From the rows below, select every line that contains the word "This". Letter case must match.

####

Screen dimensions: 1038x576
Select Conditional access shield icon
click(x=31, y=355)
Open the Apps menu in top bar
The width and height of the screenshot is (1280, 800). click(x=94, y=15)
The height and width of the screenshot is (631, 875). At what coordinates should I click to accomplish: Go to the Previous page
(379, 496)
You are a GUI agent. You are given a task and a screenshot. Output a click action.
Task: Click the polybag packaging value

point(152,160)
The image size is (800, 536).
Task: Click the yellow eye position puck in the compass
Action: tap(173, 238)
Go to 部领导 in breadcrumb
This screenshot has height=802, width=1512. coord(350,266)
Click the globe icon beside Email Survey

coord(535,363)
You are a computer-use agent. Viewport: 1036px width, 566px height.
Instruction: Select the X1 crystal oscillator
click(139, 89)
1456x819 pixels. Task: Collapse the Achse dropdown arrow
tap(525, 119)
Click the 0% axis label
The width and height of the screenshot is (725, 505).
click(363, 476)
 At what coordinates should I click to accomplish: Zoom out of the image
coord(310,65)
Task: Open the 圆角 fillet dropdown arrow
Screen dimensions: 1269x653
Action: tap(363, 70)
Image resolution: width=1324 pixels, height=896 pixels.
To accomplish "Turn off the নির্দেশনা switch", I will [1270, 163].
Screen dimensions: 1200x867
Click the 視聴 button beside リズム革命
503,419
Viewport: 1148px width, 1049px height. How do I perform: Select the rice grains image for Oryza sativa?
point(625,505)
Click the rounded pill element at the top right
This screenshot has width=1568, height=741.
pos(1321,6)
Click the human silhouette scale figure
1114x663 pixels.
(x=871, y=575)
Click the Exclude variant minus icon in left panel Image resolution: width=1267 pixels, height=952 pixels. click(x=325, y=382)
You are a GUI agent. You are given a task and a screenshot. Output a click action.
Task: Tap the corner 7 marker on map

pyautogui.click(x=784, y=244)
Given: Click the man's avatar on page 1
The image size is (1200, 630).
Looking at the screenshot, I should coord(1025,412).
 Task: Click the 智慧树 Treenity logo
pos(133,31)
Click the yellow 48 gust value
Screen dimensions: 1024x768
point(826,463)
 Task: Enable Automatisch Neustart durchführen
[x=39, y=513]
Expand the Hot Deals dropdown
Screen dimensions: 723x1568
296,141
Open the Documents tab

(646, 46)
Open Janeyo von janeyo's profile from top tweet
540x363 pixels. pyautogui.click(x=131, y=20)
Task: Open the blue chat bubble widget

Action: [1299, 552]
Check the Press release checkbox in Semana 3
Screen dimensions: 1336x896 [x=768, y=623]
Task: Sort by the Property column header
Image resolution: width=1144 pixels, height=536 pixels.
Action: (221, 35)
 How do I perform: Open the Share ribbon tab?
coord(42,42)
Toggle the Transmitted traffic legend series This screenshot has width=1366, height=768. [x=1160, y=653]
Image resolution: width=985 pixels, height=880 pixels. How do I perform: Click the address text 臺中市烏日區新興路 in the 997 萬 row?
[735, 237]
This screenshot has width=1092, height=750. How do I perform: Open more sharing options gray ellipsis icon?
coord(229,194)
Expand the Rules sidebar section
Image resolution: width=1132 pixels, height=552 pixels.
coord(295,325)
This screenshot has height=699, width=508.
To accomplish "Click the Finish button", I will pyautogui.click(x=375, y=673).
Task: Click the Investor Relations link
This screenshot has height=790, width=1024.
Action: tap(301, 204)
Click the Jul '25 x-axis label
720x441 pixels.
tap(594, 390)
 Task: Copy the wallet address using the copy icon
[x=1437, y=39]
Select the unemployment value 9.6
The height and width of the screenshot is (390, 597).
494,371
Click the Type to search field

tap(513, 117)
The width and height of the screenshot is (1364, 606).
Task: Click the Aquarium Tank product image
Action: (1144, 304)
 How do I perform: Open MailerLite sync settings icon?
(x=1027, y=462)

####

- Exercise output:
This screenshot has height=802, width=1512. coord(350,266)
This screenshot has width=1568, height=741.
Toggle the Transmitted traffic legend series This screenshot has width=1366, height=768. [x=1160, y=653]
This screenshot has width=1092, height=750. How do I perform: Open more sharing options gray ellipsis icon?
This screenshot has height=699, width=508.
This screenshot has height=790, width=1024.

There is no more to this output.